マ: だいたい音楽がカットアウトで始まるんですよ。つつぅーっと人が出てきてワーッと言うみたいな…。衣装もひびのこづえで、ゆめゆめしい、こう…。
ビ: ふわふわ系というか。
マ: そう!ふわふわ系ね。飽きがこないのかなぁ…。舞台のトーンや、見た時の印象がずーっと同じになってきますよね。
ビ: 演技もね。
コ: 同じ人が出ていたりすると余計にね。
ヘ: ツボを押さえられると気持ちいいっていうことなんじゃないかな。状況劇場と同じで。
コ: 毎回おんなじなんだけど、なんか行っちゃうみたいな。
ビ: それ考えると蜷川版の『パンドラ』見といて良かったかなって気がしますけど。野田じゃ、ああは作れない。

◆映像作品とのリンク◆
ビ: 皆さん、テレビや映画はご覧になりますか?それなりに?
コ: それなりに。
へ: こんだけ芝居行ったら映画行けないでしょう。ふつうに仕事していて。映画館にも行くって大変じゃないですか?
コ: 平日のふっと時間の空いた日とか。
ビ: 夜の、1000円の日だとか…。
コ: そうそう。芝居は気合い入れないと行けないけど。映画はいつでもやっているから。
へ: 逆にいつでもやっていると思うと、いつの間にか終わっていたりする。
マ: 行けない、行けない。
へ: 芝居はチケット必ず買うじゃないですか、前売りで。

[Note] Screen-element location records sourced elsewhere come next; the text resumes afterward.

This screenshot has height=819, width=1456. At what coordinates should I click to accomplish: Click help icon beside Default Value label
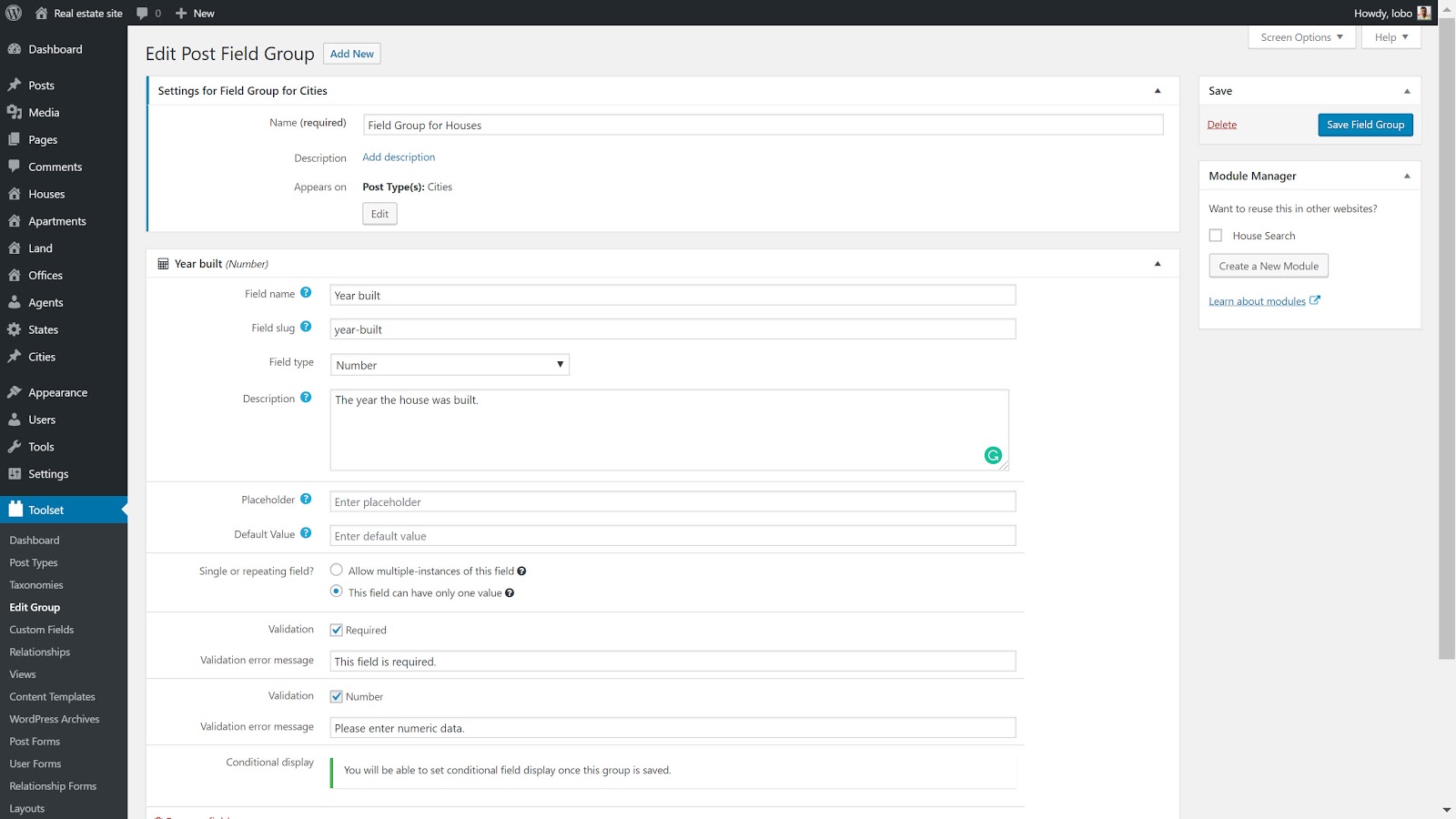coord(306,533)
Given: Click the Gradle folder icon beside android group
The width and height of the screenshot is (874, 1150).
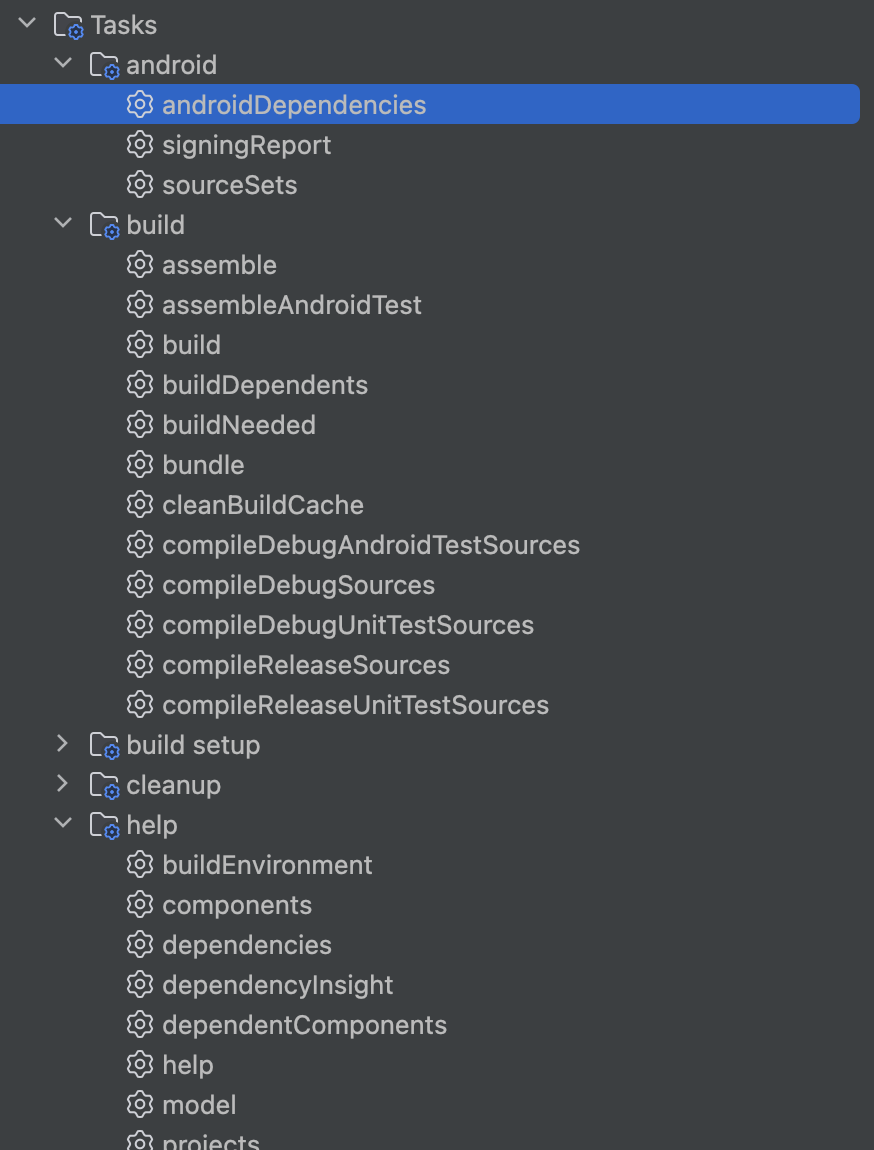Looking at the screenshot, I should [106, 64].
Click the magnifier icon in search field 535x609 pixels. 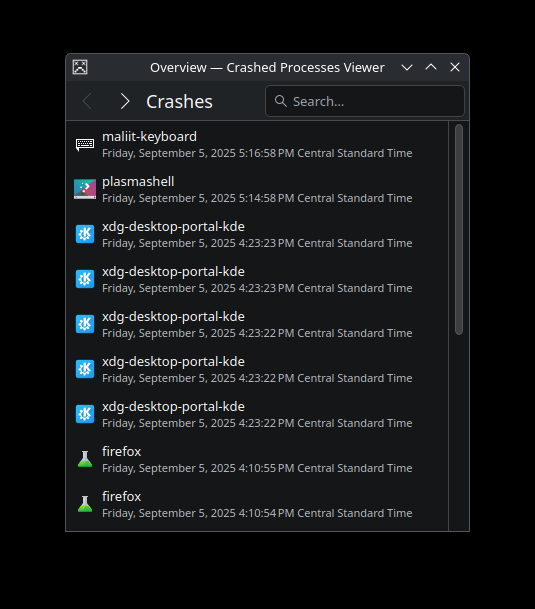(x=281, y=101)

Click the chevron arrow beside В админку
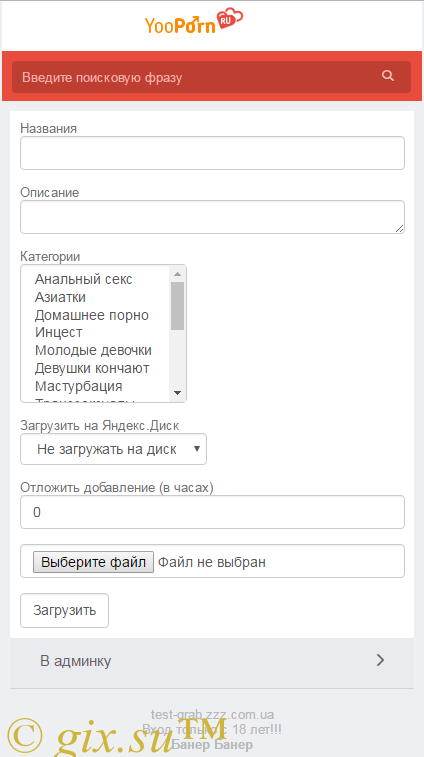[x=381, y=660]
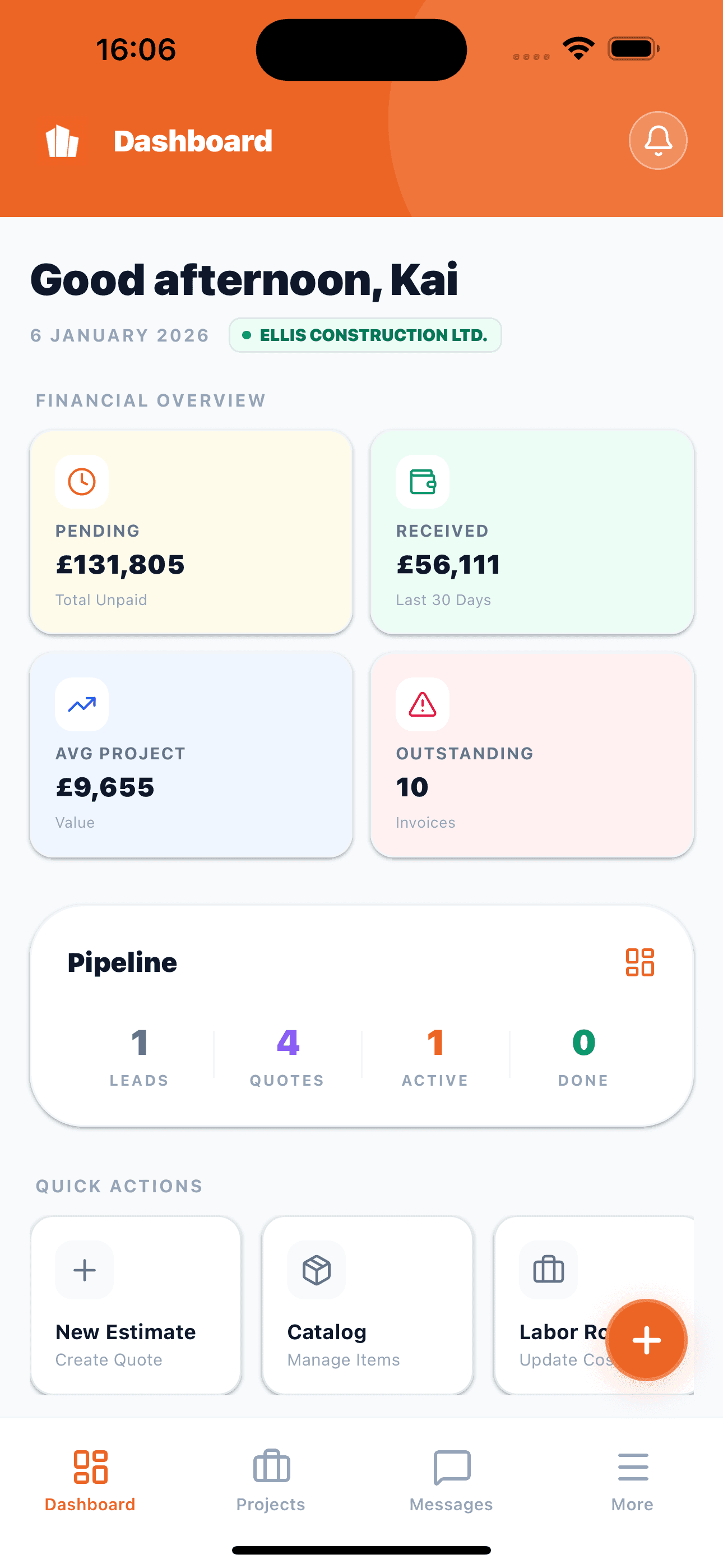Select Quotes in the Pipeline summary
Viewport: 723px width, 1568px height.
pos(286,1056)
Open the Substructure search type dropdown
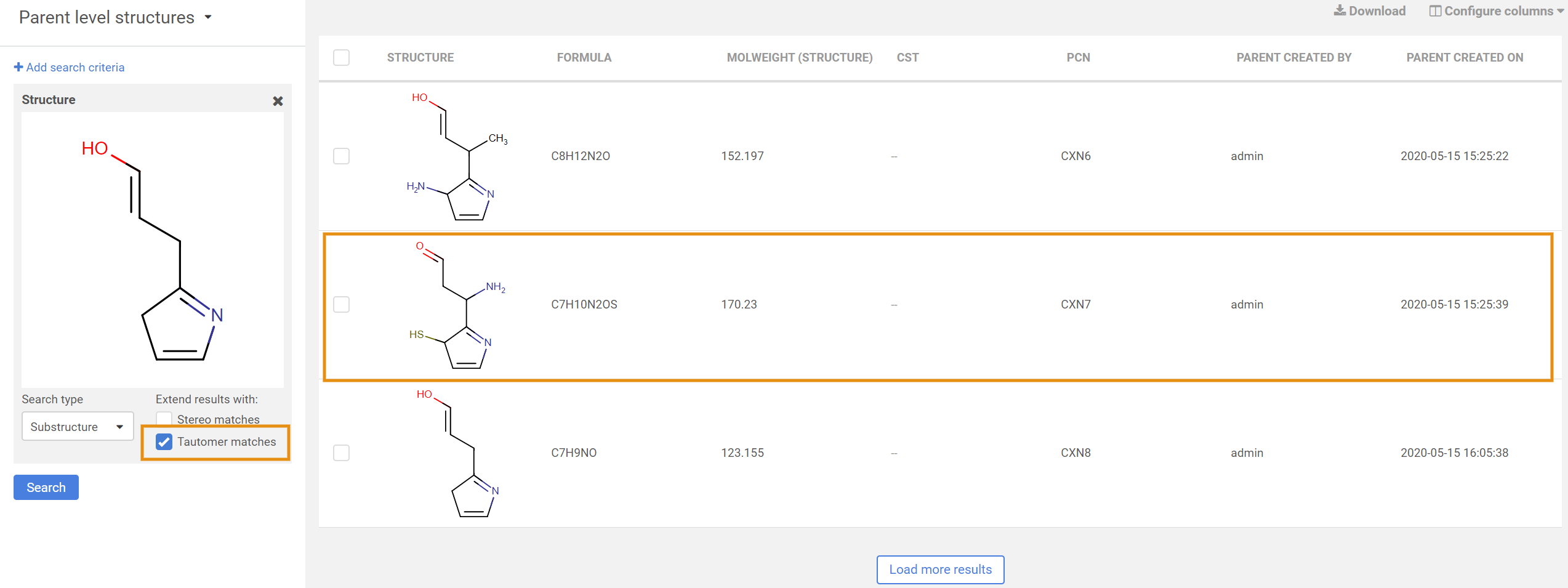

その日行こうと思って予定入れるから絶対行くんですよ。
チ: 去年結構飛行機に乗る機会があって、1人に1個テレビがついているから、だいたい新しい映画を見たんですけど、面白いとかつまらないとか日本語の吹き替えで判断しちゃうから。それがねぇ。
ビ: 私、今自分で気がついたんですけど、芝居のベスト5を選びながら、ドラマだとか映画とかの印象が絶対そこに入っていて、それも確実に自分の中にあって、舞台の俳優を見ているなって…流れっていうかパターンっていうか。
へ: 映像でも見ていてってことですか?
ビ: 若村真由美もそうだし、鈴木京香もそうだし。映像でアレって思ったところを持って舞台を見ると、また感じが変わるっていうような。
チ: 椎名桔平に対して、私がそうでした。
へ: 椎名桔平ってタイプなんですか?
チ: いえ全然。
ヘ: 椎名桔平って、き、きらい、すごく。
ビ: 私も。
コ: 好きな人は好きですよ、椎名桔平って、かなり。
チ: 別にファンじゃないですよ。テレビでは変な使われ方しているのかな、何か気の毒だなあって。
マ: 舞台は全然いいんだぞって?
へ: 弟役の伊藤高之は、どうだったんですか?
チ: 本当は俳優なんだろうけど、私が見ると素人に見えて…。
へ: 本当は役者じゃないんじゃないですか。まだまだ素人なんじゃないですか。
チ: 一応劇団員なんですよね。
コ: 劇団に入っているんですか。
へ: 今もなんか伊藤高之の顔が出ているちらし配ってる。
チ: 役柄が、ちょっと知能が足りないオドオドした男の子だから、あんまり染まってない人がやっていますって感じで。
ビ: イメージがあんまりない…。
チ: そうですね。だから伊藤高之が良かったのか、そういう雰囲気の人がやっていれば良かったのか…。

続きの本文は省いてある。